Speaking at the forum, the Executive Director of CORN West Africa, Timipere Felix Allison, said that while Nigeria’s conflicts are widely documented, peace efforts often receive little attention in research and policy conversations.

“Violent incidents, armed actors and insecurity trends are routinely tracked through global monitoring systems,” Allison said. “However, the same cannot be said of the peace landscape.”

He added that numerous groups across the country are actively working to prevent violence but their efforts remain largely unrecorded.

“Across Nigeria, community mediators, faith leaders, traditional authorities, women’s networks, youth groups and civil society organisations work every day to prevent violence and manage tensions. Yet much of that work remains undocumented, disconnected and largely invisible,” he said.
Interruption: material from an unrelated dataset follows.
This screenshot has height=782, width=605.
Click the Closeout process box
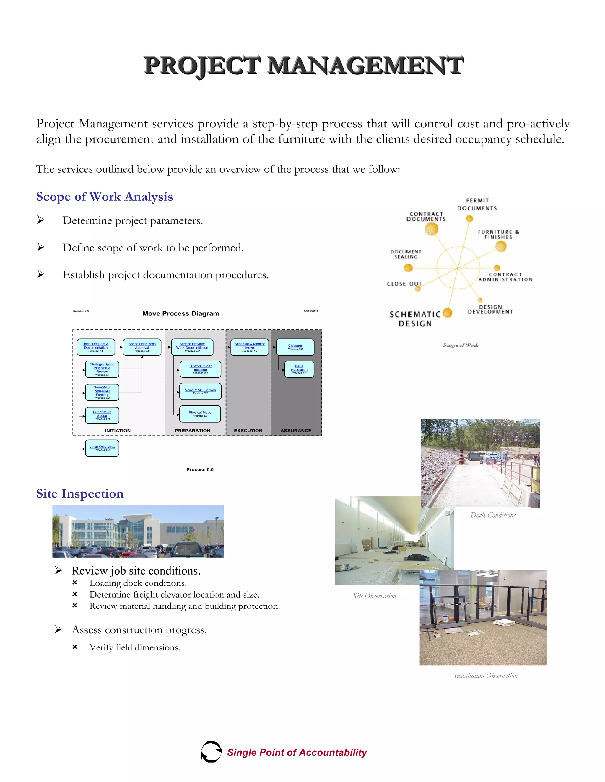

According to him, the Nigeria Peace Web was created to bridge this gap by providing an open-source digital platform where structured data on peace actors, initiatives and events can be collected and accessed by policymakers, researchers and development partners.

 

The platform is being developed under the Nigeria Peace Actors and Initiatives in Data project with funding support from the Foreign, Commonwealth and Development Office through the Strengthening Peace and Resilience in Nigeria programme implemented by Tetra Tech International Development.

 

Participants at the dialogue included representatives of civil society organisations, research institutions, government policymakers, state peacebuilding commissions and members of the diplomatic community.

Stakeholders welcomed the initiative, describing it as a potential tool for improving coordination, knowledge sharing and evidence-based peacebuilding in Nigeria.

Discussions at the forum also highlighted the need for clearer definitions of what constitutes peace activities.

Participants noted that peacebuilding efforts could include mediation, reconciliation initiatives, dialogue platforms, peace education programmes and community development projects aimed at reducing tensions.

Stakeholders further stressed the importance of strengthening data verification processes on the platform to ensure credibility and reliability. Suggestions included adopting transparent verification methods, multi-source validation and moderation systems to ensure quality control.

Another key issue raised was the need to capture grassroots peace initiatives often carried out informally within communities.

Participants emphasised the roles played by traditional leaders, religious institutions, youth groups and local mediators whose contributions frequently remain undocumented.

To address this gap, stakeholders proposed community-level reporting mechanisms and offline documentation tools that would allow information from local communities to be uploaded to the platform.

The forum also explored how the Nigeria Peace Web could serve as a national knowledge hub, enabling organisations to identify who is working in specific locations, reduce duplication of efforts and identify areas where interventions are most needed.

Speaking at the event, CORN West Africa’s Head of Programme, Omolara Raji, thanked participants for their contributions and encouraged stakeholders to actively use and shape the platform.

“If the Nigeria Peace Web is to succeed, it will be because peace actors across Nigeria choose to use it, shape it and own it,” she said.

“Our collective goal is to move from fragmented, episodic peace interventions toward coordinated prevention and cumulative learning, so that peace becomes as visible, measurable and strategically supported as conflict has long been.”

The Nigeria Peace Web is currently being piloted in Plateau, Kaduna and Katsina states, with plans to expand the initiative to all 36 states of the federation.

CORN West Africa said improving the documentation and visibility of peace initiatives remains critical to building more coordinated, sustainable and evidence-driven peacebuilding efforts across Nigeria.